Sus servidores parecieron complacidos por el cumplido de su reina, y tras observarles un momento se dispuso a anunciarles lo que hasta ese momento había quedado entre Dumuzi y ella.

-      Pero todo esto viene a razón de que mi esposo Dumuzi en los tratos con Innasum llegaron a un acuerdo. A cambio de esa ayuda que nos proporcionará Sinniria, el general expuso unas cláusulas. Se han pactado acuerdos de comercio entre las dos ciudades. Dumuzi no se negó, pues es una cantidad ínfima comparado con lo que podemos ganar.  
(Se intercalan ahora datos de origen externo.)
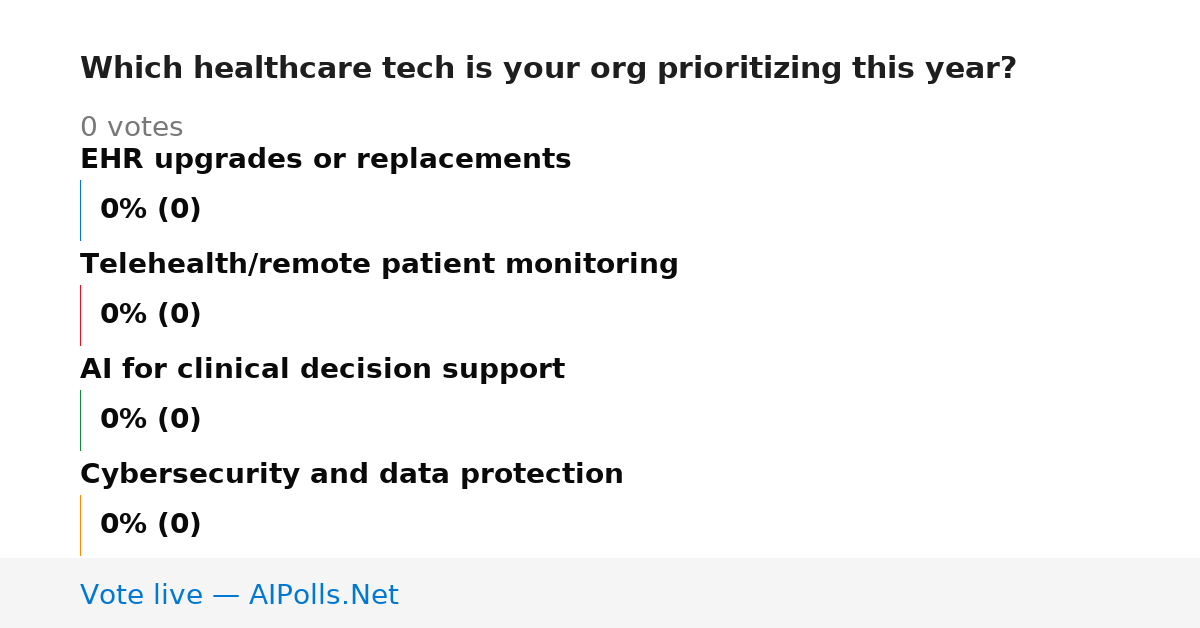This screenshot has height=628, width=1200.
Task: Click 'AIPolls.Net' text in footer
Action: pos(323,595)
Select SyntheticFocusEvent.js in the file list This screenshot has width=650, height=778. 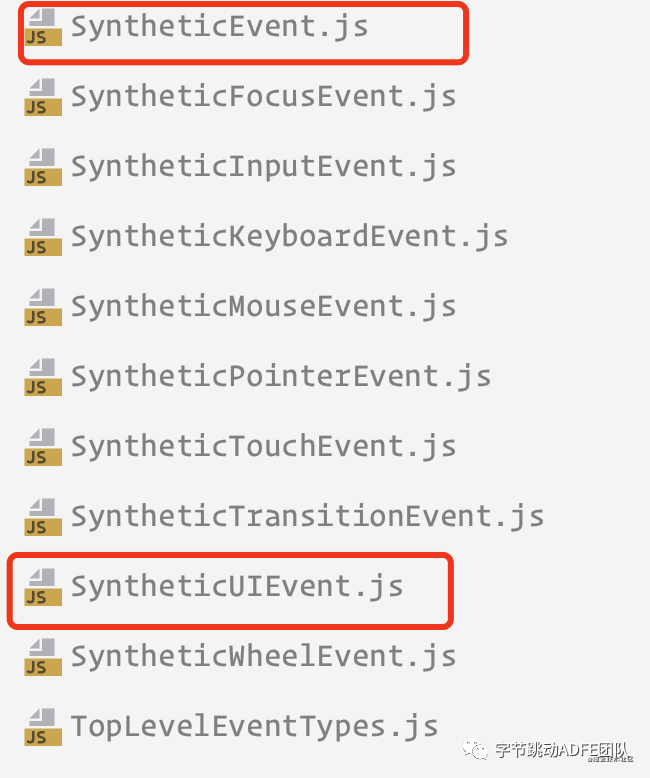(263, 97)
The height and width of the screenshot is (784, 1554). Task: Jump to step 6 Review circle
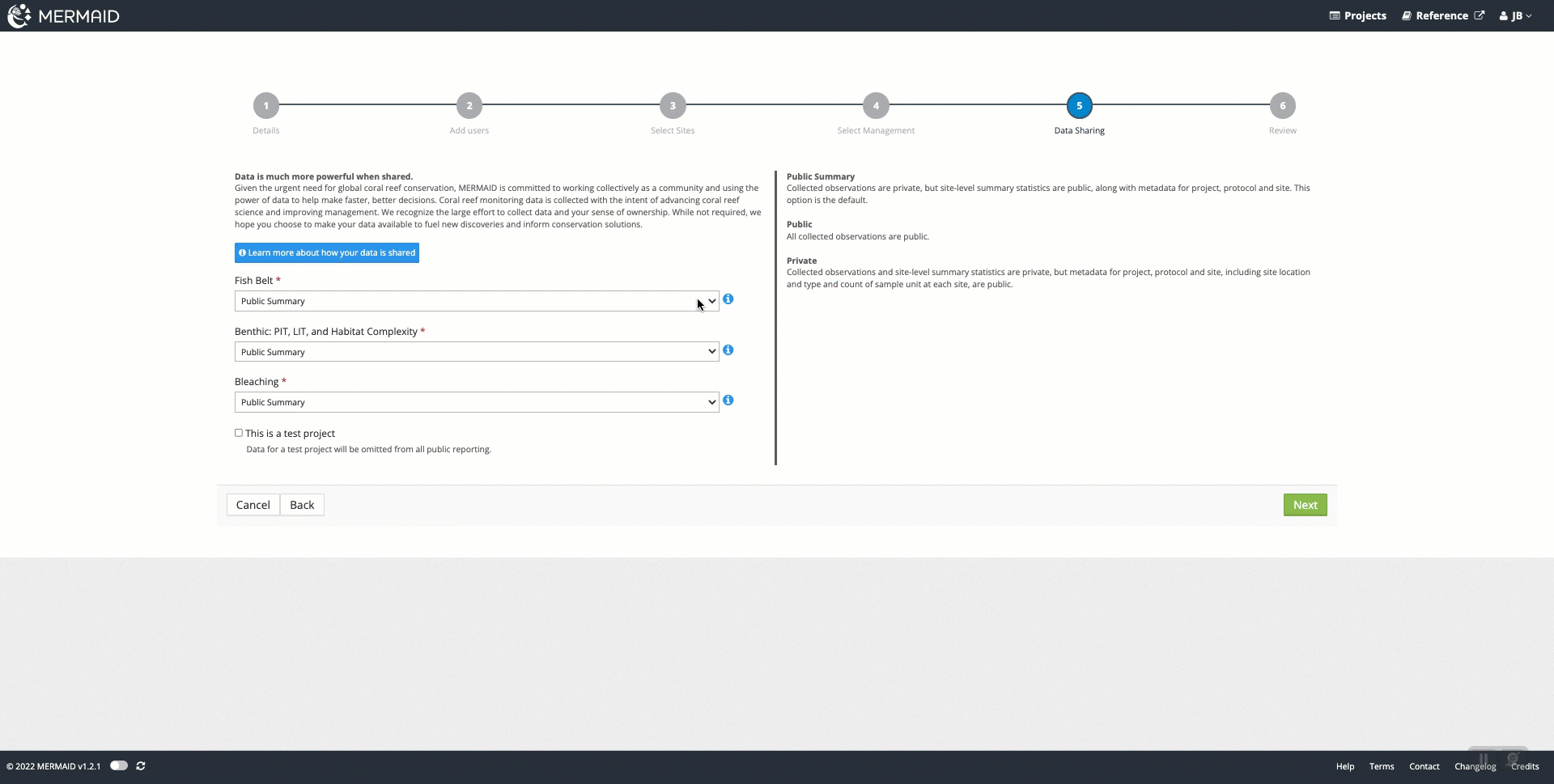click(x=1282, y=106)
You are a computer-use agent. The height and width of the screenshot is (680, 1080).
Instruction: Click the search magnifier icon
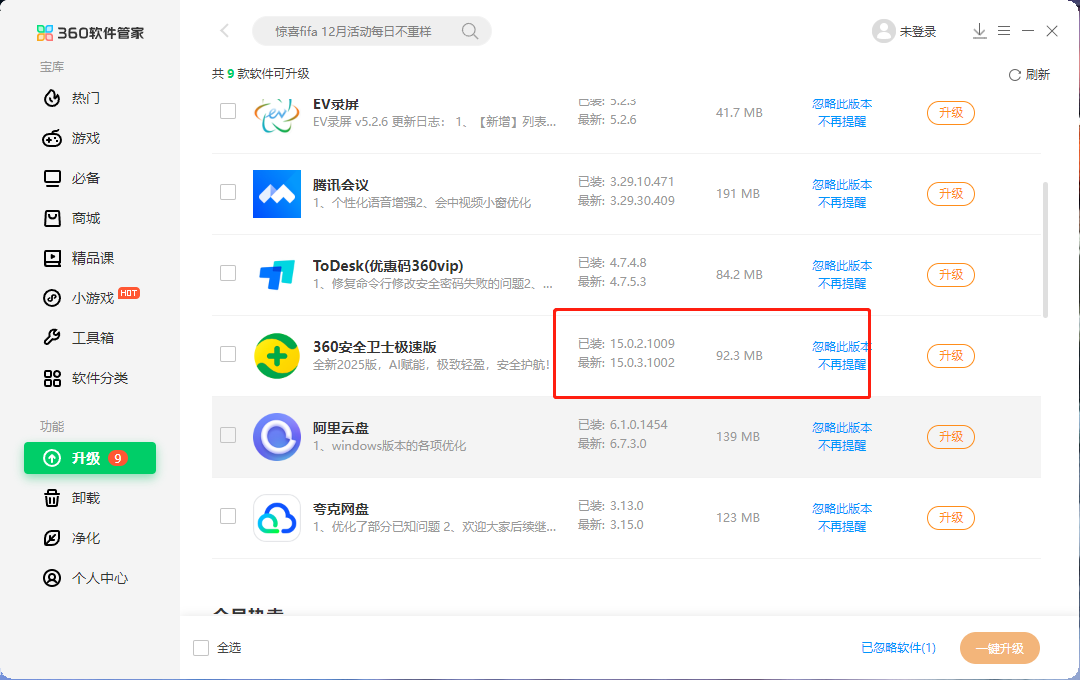coord(469,31)
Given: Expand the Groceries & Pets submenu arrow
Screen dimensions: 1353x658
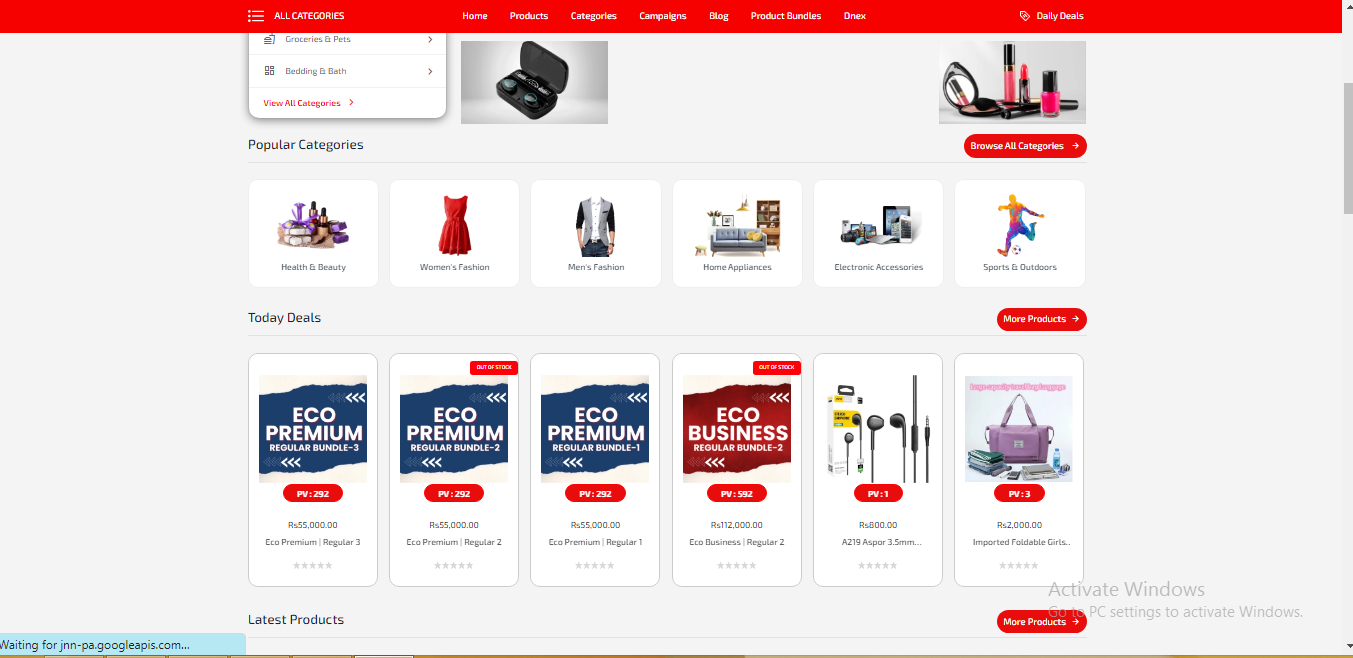Looking at the screenshot, I should [x=430, y=40].
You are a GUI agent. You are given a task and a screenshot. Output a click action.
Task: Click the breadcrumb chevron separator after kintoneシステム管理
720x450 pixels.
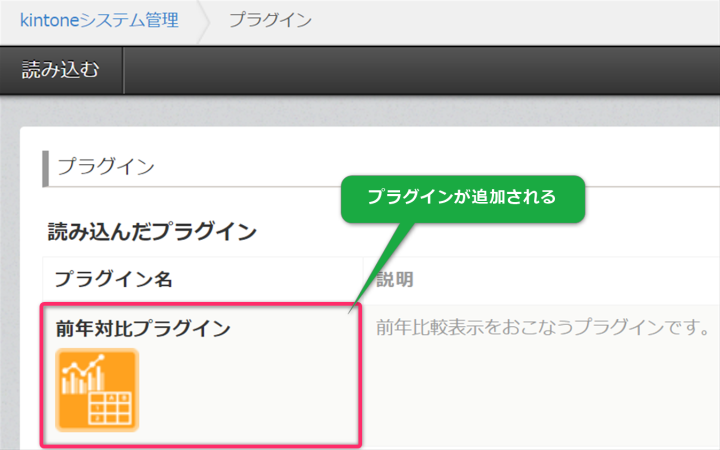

Los semblantes de los cuatro hombres, de los más poderosos de Hennia, parecieron desencajarse como si les hubieran vaticinado la peor de las tragedias. No querían que nadie interfiriera en el que consideraban únicamente su mundo. Ya era suficiente con que les hubieran descubierto. Mientras, Ishtar intentó recordar exactamente lo que Dumuzi había escrito en la copia que Hennia se había quedado como garante del acuerdo. Les dijo exactamente lo que ponía, pues se lo sabía de memoria.

-      “La ciudad de Sinniria, bajo el mando del rey Adapa, señor de Sin, vicario de todos los dioses, jefe supremo de los ejércitos y protector del pueblo de Sinniria, bajo la potestad que le ha sido conferida a Innasum en calidad de embajador del reino, general de los ejércitos de Sinniria y segundo al mando en el gobierno, se han establecido unos acuerdos bajo juramento con Ishtar, diosa y reina de Hennia, bajo la potestad que le ha sido conferida a Dumuzi, su esposo, sacerdote supremo de Hennia, consorte del reino y administrador de todas sus posesiones. En ellos se ha establecido: para Sinniria la licencia de libre comercio con la ciudad de Hennia y la amistad entre estados. Y para Hennia: la garantía de la ciudad de Sinniria de que prestará su ayuda a Hennia en los oráculos y en la guerra en el momento en que sea solicitado”.

Tras la recitación de manera tan categórica, la sala quedó en un silencio sepulcral. Los cuatro llamados reflexionaban y analizaban el contenido de lo que ponía la tablilla y que había salido de boca de Ishtar. Al fin, como se esperaba, ella se elevó por encima de sus pensamientos, apelando ahora por la planificación de un proyecto para albergar toda aquella situación. 

-      Como bien sabéis – declaró solemne –, no podemos dejar que pongan un pie en el interior de las murallas. No otra vez.